“...threadbare...,” 2009 16" x 20"
Hand woven tapestry, wool, silk, linen, cotton, copper yarns, hand stitching
“...hanging by a thread...,” 2008 16" x 20"
Hand woven tapestry, hand stitching, wool, linen, rayon, cotton, copper yarns
”...frayed...," 2010 16" x 20"
Hand woven tapestry, hand stitching, wool, linen, silk, copper, found domestic cloth, stretched Belgian linen
“...ties that bind...,” 2010 16" x 20"
Hand woven tapestry, wool, linen, cotton, silk, copper, found domestic cloth, stretched Belgian linen
“...Misheard Wisdom...,” 2011 10" x 10"
Hand woven tapestry, wool, linen, silk, cotton, acrylic paint, stretched Belgian linen backing
“...unpicked stitches...," 2011 16" x 20"
Hand woven tapestry, wool, linen, copper, cotton, rayon, silk, found domestic cloth
Deeply underscoring the creation of all my work is the committed investiture of the hours of my life. When a viewer stands and looks at my work, created by hand weaving tapestry, by painstakingly hand stitching, by laying down layers of fine graphite lines, there is an awareness of my bodily interaction with the work and the tangible evidence of a portion of my life. The quiet voice, the use of beauty, are intentional. I do not use machinery, except for a tapestry loom, a needle, scissors – simple tools steeped in history and globally available. While immersed in my recurrent themes of life’s cycles – birth, fecundity/sterility and death, humanity’s apparent inability to comprehend mortality, our sense of preciousness – I often feel a strong connection to what it truly means to be human, to be mortal, to be an integrated component of the natural world.
My world is defined visually.

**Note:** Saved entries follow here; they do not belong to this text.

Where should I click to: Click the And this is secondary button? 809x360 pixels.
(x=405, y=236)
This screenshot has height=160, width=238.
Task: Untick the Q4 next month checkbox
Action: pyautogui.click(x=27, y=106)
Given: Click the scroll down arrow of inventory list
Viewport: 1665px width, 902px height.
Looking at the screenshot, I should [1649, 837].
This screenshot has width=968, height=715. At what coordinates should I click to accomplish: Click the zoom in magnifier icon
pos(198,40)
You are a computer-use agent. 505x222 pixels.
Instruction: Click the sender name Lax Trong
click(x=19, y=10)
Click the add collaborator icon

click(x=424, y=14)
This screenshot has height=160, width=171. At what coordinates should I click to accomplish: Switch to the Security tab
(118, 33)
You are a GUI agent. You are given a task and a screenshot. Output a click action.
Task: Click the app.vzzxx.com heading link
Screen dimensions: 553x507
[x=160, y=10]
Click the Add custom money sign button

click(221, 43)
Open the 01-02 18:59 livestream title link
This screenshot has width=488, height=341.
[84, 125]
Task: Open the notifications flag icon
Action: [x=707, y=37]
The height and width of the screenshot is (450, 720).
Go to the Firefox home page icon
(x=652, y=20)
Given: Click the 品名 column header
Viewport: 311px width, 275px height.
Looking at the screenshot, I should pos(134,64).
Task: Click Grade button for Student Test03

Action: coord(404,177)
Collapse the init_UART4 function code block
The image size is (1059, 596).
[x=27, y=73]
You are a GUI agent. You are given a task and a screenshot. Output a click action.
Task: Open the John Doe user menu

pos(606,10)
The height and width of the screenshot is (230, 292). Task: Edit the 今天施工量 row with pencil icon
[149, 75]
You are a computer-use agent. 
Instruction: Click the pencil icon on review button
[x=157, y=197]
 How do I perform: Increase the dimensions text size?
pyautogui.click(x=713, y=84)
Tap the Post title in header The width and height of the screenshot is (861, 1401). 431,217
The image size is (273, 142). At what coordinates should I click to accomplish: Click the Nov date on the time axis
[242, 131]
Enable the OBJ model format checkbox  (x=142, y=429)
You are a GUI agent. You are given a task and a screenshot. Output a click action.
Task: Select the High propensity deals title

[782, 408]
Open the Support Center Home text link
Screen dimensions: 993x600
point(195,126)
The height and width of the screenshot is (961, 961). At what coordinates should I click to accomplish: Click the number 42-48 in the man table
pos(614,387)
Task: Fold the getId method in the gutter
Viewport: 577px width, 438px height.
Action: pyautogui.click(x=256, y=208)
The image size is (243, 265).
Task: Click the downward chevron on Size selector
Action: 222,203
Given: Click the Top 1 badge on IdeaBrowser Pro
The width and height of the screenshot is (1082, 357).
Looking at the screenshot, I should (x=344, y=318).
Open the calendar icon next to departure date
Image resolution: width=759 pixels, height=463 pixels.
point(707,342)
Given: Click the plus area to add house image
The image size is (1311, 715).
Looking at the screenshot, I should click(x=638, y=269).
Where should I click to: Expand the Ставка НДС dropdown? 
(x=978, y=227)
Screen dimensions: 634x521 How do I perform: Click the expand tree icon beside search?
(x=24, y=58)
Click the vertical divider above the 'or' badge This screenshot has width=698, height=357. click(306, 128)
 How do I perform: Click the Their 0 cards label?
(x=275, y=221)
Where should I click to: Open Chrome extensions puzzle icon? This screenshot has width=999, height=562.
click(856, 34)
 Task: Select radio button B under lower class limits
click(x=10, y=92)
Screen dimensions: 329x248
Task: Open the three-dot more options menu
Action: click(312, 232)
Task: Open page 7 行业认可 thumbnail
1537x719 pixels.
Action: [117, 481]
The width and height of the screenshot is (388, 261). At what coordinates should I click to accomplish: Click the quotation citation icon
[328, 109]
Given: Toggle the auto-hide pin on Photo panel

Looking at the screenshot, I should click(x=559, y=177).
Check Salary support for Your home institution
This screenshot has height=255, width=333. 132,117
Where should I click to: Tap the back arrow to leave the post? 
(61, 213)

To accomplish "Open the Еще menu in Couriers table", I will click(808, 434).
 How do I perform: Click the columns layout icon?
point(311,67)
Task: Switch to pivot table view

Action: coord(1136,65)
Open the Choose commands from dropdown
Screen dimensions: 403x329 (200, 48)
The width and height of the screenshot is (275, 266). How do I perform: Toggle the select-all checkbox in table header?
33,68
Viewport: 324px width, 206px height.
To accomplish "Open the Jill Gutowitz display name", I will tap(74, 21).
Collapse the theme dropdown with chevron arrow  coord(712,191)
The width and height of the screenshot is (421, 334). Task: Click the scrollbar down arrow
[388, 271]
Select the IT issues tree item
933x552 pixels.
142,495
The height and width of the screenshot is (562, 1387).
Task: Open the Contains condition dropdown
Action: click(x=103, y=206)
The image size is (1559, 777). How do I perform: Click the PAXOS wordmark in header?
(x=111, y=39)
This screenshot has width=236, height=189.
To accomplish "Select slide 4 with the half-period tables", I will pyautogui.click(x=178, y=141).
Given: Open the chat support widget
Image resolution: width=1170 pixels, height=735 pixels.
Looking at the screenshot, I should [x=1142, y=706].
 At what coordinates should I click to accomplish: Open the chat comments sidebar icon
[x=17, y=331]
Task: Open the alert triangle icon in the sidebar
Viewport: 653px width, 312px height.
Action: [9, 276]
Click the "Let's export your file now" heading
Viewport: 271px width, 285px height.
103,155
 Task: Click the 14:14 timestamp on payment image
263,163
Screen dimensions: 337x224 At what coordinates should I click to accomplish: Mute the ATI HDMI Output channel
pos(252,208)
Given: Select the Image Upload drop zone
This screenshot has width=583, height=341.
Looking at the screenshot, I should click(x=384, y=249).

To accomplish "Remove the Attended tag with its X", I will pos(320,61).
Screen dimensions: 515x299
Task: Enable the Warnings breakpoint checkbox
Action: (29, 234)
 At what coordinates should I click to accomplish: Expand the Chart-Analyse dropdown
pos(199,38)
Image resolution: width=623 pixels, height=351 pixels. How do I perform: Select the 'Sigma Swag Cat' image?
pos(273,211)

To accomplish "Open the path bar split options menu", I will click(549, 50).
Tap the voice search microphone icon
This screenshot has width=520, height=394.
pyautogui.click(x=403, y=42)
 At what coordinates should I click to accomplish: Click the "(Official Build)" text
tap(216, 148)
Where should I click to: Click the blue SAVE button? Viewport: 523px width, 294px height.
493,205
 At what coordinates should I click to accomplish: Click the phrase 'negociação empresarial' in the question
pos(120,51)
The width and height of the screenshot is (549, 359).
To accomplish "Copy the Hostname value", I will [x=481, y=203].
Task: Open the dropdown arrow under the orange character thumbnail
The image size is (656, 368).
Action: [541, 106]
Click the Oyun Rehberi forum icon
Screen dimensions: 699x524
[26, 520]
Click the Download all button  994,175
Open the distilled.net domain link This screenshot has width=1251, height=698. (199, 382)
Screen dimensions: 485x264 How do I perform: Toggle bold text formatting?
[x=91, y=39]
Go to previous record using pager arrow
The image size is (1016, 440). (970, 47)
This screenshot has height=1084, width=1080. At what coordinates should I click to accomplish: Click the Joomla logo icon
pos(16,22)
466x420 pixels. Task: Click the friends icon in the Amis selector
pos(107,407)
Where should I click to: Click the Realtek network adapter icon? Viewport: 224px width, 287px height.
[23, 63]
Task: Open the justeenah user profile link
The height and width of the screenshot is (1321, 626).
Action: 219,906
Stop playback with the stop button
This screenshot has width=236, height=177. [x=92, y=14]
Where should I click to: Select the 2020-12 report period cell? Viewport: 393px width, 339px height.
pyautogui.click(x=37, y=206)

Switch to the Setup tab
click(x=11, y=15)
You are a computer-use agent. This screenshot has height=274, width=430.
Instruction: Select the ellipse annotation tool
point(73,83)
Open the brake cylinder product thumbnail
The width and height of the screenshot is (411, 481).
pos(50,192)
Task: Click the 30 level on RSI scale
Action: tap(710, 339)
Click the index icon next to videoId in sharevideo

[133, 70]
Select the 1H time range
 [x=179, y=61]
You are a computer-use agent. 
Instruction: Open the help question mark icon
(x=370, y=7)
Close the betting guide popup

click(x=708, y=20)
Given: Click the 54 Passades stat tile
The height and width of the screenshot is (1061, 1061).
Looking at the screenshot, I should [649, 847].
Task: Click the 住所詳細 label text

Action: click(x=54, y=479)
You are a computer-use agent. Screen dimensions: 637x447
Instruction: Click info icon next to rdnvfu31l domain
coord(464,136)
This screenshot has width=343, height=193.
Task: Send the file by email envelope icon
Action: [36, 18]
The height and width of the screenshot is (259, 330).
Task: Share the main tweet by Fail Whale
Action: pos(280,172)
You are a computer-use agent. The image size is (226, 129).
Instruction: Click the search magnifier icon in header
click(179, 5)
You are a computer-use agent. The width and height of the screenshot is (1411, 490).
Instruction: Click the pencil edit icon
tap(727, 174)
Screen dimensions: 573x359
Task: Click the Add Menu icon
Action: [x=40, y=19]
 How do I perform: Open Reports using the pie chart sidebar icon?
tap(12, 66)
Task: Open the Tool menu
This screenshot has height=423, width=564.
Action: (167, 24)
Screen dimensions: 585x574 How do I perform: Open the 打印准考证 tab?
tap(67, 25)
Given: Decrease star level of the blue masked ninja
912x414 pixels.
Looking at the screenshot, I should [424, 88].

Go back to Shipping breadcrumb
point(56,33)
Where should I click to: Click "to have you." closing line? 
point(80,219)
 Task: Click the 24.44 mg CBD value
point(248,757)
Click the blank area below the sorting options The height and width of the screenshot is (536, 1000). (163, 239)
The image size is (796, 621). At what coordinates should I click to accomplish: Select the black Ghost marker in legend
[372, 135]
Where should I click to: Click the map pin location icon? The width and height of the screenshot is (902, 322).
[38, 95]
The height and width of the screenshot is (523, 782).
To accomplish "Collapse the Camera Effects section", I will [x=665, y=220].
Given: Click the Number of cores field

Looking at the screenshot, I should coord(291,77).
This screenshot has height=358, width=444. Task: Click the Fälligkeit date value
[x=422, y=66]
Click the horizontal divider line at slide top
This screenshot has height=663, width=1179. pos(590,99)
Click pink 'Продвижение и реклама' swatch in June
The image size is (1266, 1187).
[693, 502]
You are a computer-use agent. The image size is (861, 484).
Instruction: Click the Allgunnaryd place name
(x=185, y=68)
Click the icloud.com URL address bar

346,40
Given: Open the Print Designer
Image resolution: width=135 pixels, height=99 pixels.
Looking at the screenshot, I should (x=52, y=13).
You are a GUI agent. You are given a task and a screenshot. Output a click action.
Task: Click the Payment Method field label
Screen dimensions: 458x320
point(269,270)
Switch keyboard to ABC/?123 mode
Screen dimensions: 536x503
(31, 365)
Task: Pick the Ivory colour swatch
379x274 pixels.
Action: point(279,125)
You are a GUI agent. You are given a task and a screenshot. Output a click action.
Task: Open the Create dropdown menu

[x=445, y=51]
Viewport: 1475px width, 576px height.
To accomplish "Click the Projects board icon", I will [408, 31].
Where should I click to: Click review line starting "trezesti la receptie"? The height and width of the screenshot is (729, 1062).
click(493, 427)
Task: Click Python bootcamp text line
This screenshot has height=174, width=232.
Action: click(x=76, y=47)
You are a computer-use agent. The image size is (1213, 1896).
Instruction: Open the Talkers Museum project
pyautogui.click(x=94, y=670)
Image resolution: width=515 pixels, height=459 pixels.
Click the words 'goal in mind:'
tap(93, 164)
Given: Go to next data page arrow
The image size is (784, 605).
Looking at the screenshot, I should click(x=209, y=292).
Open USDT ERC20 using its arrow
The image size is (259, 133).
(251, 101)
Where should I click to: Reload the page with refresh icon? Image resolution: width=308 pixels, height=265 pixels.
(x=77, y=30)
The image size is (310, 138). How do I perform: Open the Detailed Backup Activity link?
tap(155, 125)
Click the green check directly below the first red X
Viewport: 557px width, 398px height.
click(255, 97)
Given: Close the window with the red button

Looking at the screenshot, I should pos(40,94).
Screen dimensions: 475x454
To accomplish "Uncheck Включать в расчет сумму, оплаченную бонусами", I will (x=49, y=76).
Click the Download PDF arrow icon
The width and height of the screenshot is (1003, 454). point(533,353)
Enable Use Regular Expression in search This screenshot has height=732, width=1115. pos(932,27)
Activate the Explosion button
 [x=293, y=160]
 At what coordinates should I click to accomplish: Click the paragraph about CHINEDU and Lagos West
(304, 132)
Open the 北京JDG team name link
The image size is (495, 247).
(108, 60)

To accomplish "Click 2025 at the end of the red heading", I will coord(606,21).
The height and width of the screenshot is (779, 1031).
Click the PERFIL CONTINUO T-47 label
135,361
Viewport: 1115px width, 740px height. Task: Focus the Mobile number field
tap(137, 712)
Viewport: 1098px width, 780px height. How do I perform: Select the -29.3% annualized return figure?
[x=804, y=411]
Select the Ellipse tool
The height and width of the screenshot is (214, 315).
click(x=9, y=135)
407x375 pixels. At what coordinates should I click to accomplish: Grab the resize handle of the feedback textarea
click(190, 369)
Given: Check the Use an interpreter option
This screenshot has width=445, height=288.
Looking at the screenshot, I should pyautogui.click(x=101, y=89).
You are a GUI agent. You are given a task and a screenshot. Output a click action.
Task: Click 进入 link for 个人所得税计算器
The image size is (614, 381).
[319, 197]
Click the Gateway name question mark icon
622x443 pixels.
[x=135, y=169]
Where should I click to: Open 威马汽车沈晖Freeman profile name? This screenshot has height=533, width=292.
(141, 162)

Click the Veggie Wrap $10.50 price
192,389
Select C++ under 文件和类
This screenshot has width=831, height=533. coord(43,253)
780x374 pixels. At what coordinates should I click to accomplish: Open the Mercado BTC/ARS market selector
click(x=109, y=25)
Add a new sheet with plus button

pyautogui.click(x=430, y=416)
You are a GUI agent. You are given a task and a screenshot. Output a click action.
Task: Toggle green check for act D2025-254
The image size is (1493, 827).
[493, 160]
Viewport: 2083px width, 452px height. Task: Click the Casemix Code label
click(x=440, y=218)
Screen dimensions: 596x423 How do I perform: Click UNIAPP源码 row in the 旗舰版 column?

The existence of unseen objects is often forgotten while I linger in amazement, examining the colour and patterns in a shell. Thoughts and ideas swirl in an internal mist of colour and texture, with stronger themes surfacing and connecting with one another. Somehow, out of those mists, emerges a clear driving need to communicate with others, to express my swirling, connected thoughts, and imagery will begin to form. Eclectic research quietly evolves into a symbolic language. The medium is chosen with care, and is a component of the narrative I convey to the viewer. Just as body language and tone of voice add nuances to verbal statements, so, every decision in creating a visual art work becomes part of the completed whole.
Throughout my life I’ve been intrigued by natural history, fascinated by the similarities and diversity presented by human culture and equally intrigued by both scientific and historical discoveries. During my creative process, I have engaged with those who operate on the edges of the expected cycles of nature: infertile women and those in the scientific community who are seeking immortality. Both groups are truly examining the reality of our limited life span and are aware of the cosmic ticking of clocks. Our society is built on the understanding of generational cycles and finite life spans but we cling to our illusions of preserved youth. We flirt with death but have great difficulty accepting its universality. Instead, we strive, frantically searching for ways to work faster, do more and, in doing so, we squander the peace accompanying the simple, quiet and slow. There is a connectedness to the rhythms of life made manifest by the slow, repetitive action of making marks by hand. In our current culture, that connection is often lost to us. For the viewer, the action of contemplating my work, might allow a glimpse of the possibility for silence, in a world of cacophony. Beyond the declared subject matter, it’s that connection I hope for.
My willingness to expend such a limited resource in the creation of a small textile, to mark the slow transformation from decay to preserved beauty, to slowly evolve a tiny pencil drawing, is often met with awed confusion. This is especially the case with the buried work. To many, the creation of a handwoven tapestry, a treasured object, knowing it will be intentionally exposed to the destructive, transformative processes of earth burial, seems …. just plain crazy. To me, it’s reflective of nature itself, in which we create and nurture new life knowing death will inevitably occur.
By creating my work in media often considered to have quieter voices in the art world: textiles and small, graphite drawings on paper, I am able to convey my points of view non-confrontationally. I want to engage viewers and tweak their interest, to make them wonder what my pieces are all about, to allow them make up their own stories. I don’t need to have the audience agree with me – I just want to make them think about what I might be saying. Visually.